— EXERCISE INPUT —
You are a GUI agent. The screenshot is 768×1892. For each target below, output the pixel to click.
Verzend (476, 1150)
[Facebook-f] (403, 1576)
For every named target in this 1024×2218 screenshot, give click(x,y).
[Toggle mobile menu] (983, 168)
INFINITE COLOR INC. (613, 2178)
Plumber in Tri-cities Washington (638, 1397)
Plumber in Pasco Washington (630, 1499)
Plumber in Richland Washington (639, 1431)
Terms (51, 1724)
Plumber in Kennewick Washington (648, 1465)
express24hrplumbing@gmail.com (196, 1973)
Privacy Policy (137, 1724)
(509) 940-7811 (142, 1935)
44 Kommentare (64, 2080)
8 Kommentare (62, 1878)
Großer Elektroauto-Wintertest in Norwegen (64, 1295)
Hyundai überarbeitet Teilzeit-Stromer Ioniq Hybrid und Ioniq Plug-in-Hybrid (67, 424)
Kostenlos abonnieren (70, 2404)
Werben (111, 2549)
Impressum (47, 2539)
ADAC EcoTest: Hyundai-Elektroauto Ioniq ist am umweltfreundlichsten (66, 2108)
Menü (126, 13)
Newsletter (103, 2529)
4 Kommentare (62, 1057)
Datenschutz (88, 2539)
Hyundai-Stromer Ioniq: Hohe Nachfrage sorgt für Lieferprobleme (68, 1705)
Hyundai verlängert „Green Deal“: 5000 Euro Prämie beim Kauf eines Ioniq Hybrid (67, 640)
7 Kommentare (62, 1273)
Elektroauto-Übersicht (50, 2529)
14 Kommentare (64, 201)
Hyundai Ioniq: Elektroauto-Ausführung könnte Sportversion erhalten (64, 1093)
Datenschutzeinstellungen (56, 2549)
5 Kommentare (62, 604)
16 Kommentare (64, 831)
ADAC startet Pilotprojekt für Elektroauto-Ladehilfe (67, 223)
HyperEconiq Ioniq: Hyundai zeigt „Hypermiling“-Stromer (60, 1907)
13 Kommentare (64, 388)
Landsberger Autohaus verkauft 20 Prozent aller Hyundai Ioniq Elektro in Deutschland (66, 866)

— WHAT IS REQUIRED —
Copy out each line of the material and keep every word unchanged.

— COMPLETED EXERCISE —
You are a GUI agent. The screenshot is 768×1892. For each target below, output the pixel to click.
Verzend (476, 1150)
[Facebook-f] (403, 1576)
For every named target in this 1024×2218 screenshot, give click(x,y).
[Toggle mobile menu] (983, 168)
INFINITE COLOR INC. (613, 2178)
Plumber in Tri-cities Washington (638, 1397)
Plumber in Pasco Washington (630, 1499)
Plumber in Richland Washington (639, 1431)
Terms (51, 1724)
Plumber in Kennewick Washington (648, 1465)
express24hrplumbing@gmail.com (196, 1973)
Privacy Policy (137, 1724)
(509) 940-7811 (142, 1935)
44 Kommentare (64, 2080)
8 Kommentare (62, 1878)
Großer Elektroauto-Wintertest in Norwegen (64, 1295)
Hyundai überarbeitet Teilzeit-Stromer Ioniq Hybrid und Ioniq Plug-in-Hybrid (67, 424)
Kostenlos abonnieren (70, 2404)
Werben (111, 2549)
Impressum (47, 2539)
ADAC EcoTest: Hyundai-Elektroauto Ioniq ist am umweltfreundlichsten (66, 2108)
Menü (126, 13)
Newsletter (103, 2529)
4 Kommentare (62, 1057)
Datenschutz (88, 2539)
Hyundai-Stromer Ioniq: Hohe Nachfrage sorgt für Lieferprobleme (68, 1705)
Hyundai verlängert „Green Deal“: 5000 Euro Prämie beim Kauf eines Ioniq Hybrid (67, 640)
7 Kommentare (62, 1273)
Elektroauto-Übersicht (50, 2529)
14 Kommentare (64, 201)
Hyundai Ioniq: Elektroauto-Ausführung könnte Sportversion erhalten (64, 1093)
Datenschutzeinstellungen (56, 2549)
5 Kommentare (62, 604)
16 Kommentare (64, 831)
ADAC startet Pilotprojekt für Elektroauto-Ladehilfe (67, 223)
HyperEconiq Ioniq: Hyundai zeigt „Hypermiling“-Stromer (60, 1907)
13 Kommentare (64, 388)
Landsberger Autohaus verkauft 20 Prozent aller Hyundai Ioniq Elektro in Deutschland (66, 866)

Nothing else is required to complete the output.